### [GIVEN DATA]
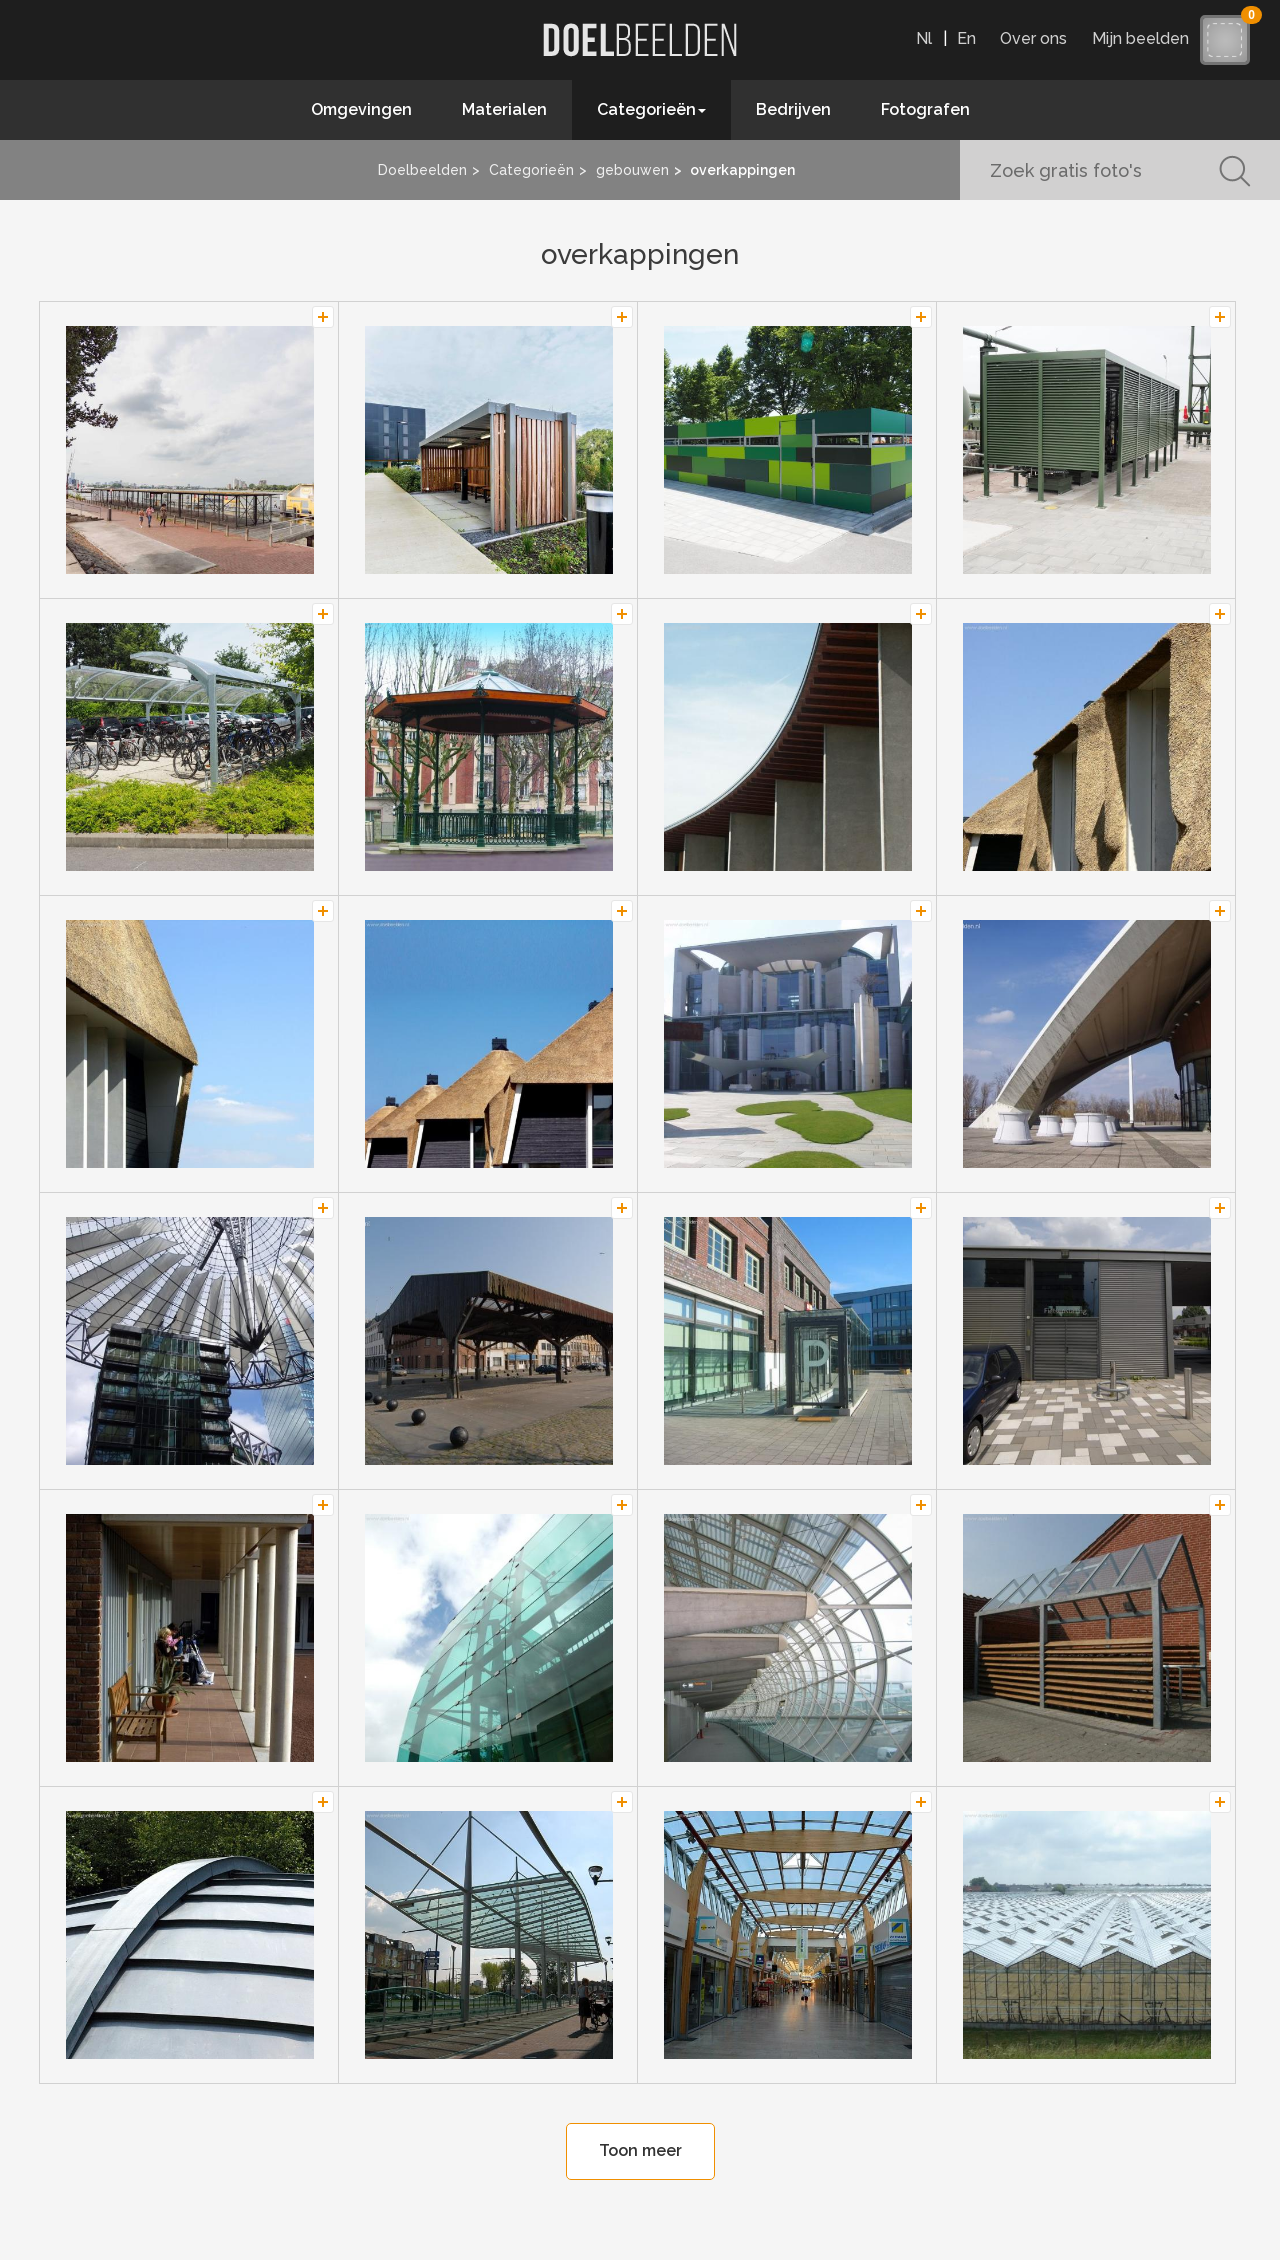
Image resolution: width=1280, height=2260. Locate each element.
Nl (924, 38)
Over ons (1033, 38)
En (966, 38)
--
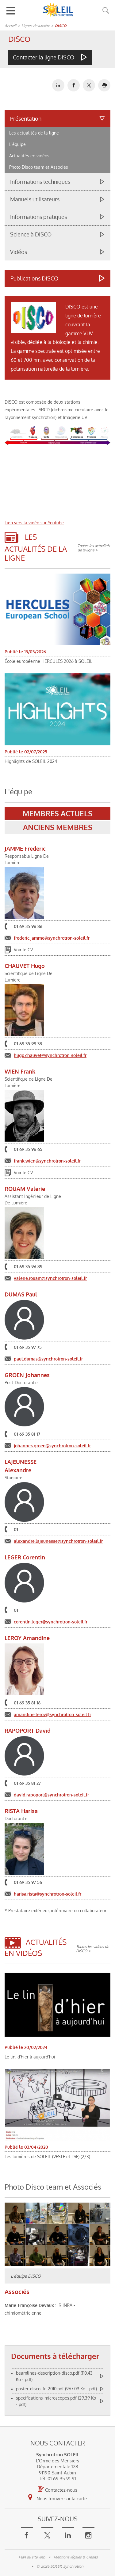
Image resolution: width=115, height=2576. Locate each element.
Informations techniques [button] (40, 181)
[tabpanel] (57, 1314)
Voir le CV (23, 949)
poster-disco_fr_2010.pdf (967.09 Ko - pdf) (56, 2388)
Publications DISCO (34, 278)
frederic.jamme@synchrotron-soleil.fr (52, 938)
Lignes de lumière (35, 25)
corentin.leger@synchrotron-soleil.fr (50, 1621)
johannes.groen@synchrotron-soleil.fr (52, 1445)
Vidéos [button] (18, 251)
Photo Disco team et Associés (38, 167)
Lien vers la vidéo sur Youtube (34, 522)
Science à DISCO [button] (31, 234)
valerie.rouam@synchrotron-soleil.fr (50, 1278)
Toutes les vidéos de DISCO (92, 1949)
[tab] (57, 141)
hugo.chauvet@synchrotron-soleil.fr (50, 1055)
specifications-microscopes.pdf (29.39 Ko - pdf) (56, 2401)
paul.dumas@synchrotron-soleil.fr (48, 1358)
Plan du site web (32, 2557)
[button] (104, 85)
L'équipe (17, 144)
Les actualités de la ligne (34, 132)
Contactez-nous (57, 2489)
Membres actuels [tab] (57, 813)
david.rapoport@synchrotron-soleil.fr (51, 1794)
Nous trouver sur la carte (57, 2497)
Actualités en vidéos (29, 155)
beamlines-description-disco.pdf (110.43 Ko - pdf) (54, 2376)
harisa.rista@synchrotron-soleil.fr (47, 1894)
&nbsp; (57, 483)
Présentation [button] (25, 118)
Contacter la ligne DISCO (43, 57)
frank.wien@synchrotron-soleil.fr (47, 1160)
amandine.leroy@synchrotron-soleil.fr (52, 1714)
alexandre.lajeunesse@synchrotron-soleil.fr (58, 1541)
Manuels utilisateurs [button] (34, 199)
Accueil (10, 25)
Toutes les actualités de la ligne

### [DIRECTIONS FOR THIS TASK]
Copy the entries above verbatim, starting at the line containing "valerie.rouam@synchrotron-soleil.fr (50, 1278)" and ending after the line containing "Toutes les actualités de la ligne".

### [SOLUTION FOR THIS PROBLEM]
valerie.rouam@synchrotron-soleil.fr (50, 1278)
Toutes les vidéos de DISCO (92, 1949)
[tab] (57, 141)
hugo.chauvet@synchrotron-soleil.fr (50, 1055)
specifications-microscopes.pdf (29.39 Ko - pdf) (56, 2401)
paul.dumas@synchrotron-soleil.fr (48, 1358)
Plan du site web (32, 2557)
[button] (104, 85)
L'équipe (17, 144)
Les actualités de la ligne (34, 132)
Contactez-nous (57, 2489)
Membres actuels [tab] (57, 813)
david.rapoport@synchrotron-soleil.fr (51, 1794)
Nous trouver sur la carte (57, 2497)
Actualités en vidéos (29, 155)
beamlines-description-disco.pdf (110.43 Ko - pdf) (54, 2376)
harisa.rista@synchrotron-soleil.fr (47, 1894)
&nbsp; (57, 483)
Présentation [button] (25, 118)
Contacter la ligne DISCO (43, 57)
frank.wien@synchrotron-soleil.fr (47, 1160)
amandine.leroy@synchrotron-soleil.fr (52, 1714)
alexandre.lajeunesse@synchrotron-soleil.fr (58, 1541)
Manuels utilisateurs [button] (34, 199)
Accueil (10, 25)
Toutes les actualités de la ligne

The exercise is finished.